Head further down for our a finish and colour guide, or check out the top paints below.
The top 5 interior wall paints and finishes
Wall paint ideas – how to use finishes
Flat, satin, eggshell… what exactly a paint will look like and how best to use it are sometimes not clear. Emulsion is the most commonly used paint for interior walls and ceilings and there are three main types of finishes you need to know about. The different sheens are:
- Flat and Matte – These paints have the lowest levels of glossiness of all the finishes available, at roughly 0-10% sheen. This means they are non-reflective and will hide surface blemishes and inconsistencies, effectively smoothing the surfaces on which they are painted. These are mostly used for walls, and have a smooth and velvety appearance.
- Eggshell and satin – These are the “mid-sheen” finishes. They have some reflectivity (satin is slightly glossier than eggshell, which looks like its namesake), and are more durable than the flat and matte finishes. Because of this, they are often used in more demanding spaces like kitchens and bathrooms, and satin is often used for doors and trim.
- Semi- and high gloss – The most reflective of the decorative paints, these are traditionally used for skirting boards, doors, mouldings, window, and other trim. It is also the toughest finish. Due to their high levels of sheen, gloss finishes show up imperfections, so it is important to prepare the substrate beforehand.

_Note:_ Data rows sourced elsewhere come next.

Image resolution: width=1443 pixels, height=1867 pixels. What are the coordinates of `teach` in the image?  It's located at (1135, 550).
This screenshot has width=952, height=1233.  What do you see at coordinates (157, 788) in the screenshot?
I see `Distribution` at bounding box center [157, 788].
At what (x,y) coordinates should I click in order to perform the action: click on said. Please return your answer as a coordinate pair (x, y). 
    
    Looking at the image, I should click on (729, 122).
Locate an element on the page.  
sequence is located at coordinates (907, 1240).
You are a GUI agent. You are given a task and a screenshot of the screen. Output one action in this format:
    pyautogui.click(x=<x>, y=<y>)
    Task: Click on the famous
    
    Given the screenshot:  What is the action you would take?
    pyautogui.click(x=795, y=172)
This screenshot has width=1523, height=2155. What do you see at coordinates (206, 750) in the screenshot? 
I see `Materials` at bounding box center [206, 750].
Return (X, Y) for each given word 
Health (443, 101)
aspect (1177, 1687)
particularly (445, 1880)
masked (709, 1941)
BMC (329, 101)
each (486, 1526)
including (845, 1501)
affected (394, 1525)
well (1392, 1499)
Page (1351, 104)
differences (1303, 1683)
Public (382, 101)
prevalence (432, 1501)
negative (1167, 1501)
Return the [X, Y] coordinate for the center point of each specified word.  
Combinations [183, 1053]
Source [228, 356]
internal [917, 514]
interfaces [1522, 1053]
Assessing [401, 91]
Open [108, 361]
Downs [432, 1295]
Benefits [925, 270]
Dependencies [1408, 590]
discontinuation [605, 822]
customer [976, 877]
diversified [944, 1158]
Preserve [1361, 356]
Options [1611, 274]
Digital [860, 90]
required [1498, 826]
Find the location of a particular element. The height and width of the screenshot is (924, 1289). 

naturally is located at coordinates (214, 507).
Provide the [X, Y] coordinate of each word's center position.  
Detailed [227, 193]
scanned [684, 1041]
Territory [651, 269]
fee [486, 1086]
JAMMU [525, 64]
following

Feature wall paint ideas and wall paint colours
When you go to choose a paint colour, it is a good idea to think about what you want from the space, the furnishings (if any) that you already have, the architectural features in the space, and the light in the room. All of these will interact with the colour in meaningful ways. Don’t stand mesmerised in front of the Dulux colour wall, think about these factors beforehand:
- Architectural features – If you are lucky enough to have fireplaces, skirting boards, mouldings, and other architectural features, working with these elements when choosing a colour will make your room pop. White woodwork with a colourful wall is the tradiational look, but make sure to match the white with the colour. Darker woodwork with lighter walls will create light and space. The same colour on woodwork and walls is a strong, clean, contemporary look.
- Light – Contrast darker colours in hallways with lighter rooms to create the illusion of more light. Small spaces with low light can be made more intimate with darker colours. Depending on the direction in which the room faces, light is cooler or warmer, and you should look at colour schemes with that in mind. Farrow & Ball’s range is formulated to respond differently in different lights.
- Matching colours – No matter how much you like a colour, if it does not work with your scheme it will not lead to happiness. Find colours within your already existing belongings to highlight or match to create a home with flow that doesn’t feel at odds with itself. Be aware of sight lines between rooms, too.
- Setting the mood – The current trend in interior design is for soft, relaxing neutrals that inspire comfort and cosiness. These colour palettes can work in any space where you want to unwind and feel at home – tv room, bedroom, or bathroom. But offices or dining rooms might want different colour palettes. Bedrooms should avoid bright, stimulating tones like orange, where playrooms can be a rainbow-coloured hive of energy. Think about how a colour makes you feel before you stick it on a wall.